EXERCISE DIRECTIONS:
No pictures belong in the copy. Retype exactly, and only, the stretch of lines below from the one with "Where should I" through the one with "Given: Click the 量子位 watermark text".

TASK MATERIAL:
============
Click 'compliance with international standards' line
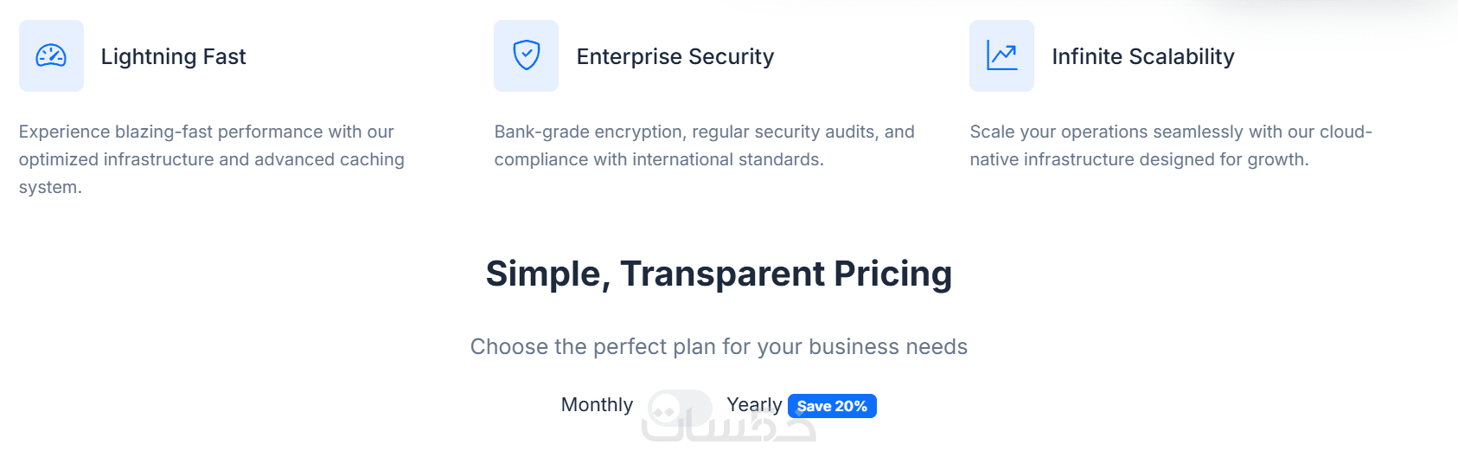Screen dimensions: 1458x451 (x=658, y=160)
============
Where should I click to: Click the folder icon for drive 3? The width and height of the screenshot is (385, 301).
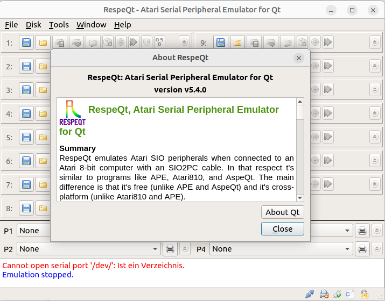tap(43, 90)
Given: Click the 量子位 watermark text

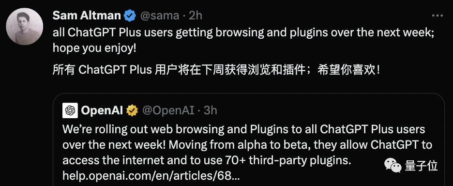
============
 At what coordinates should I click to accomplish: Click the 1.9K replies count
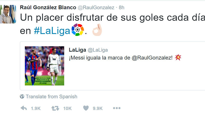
============
REPLY:
Where should I click to: Click the folder icon for drive 3? The width and height of the screenshot is (385, 301).
tap(43, 90)
Given: Click the 量子位 watermark text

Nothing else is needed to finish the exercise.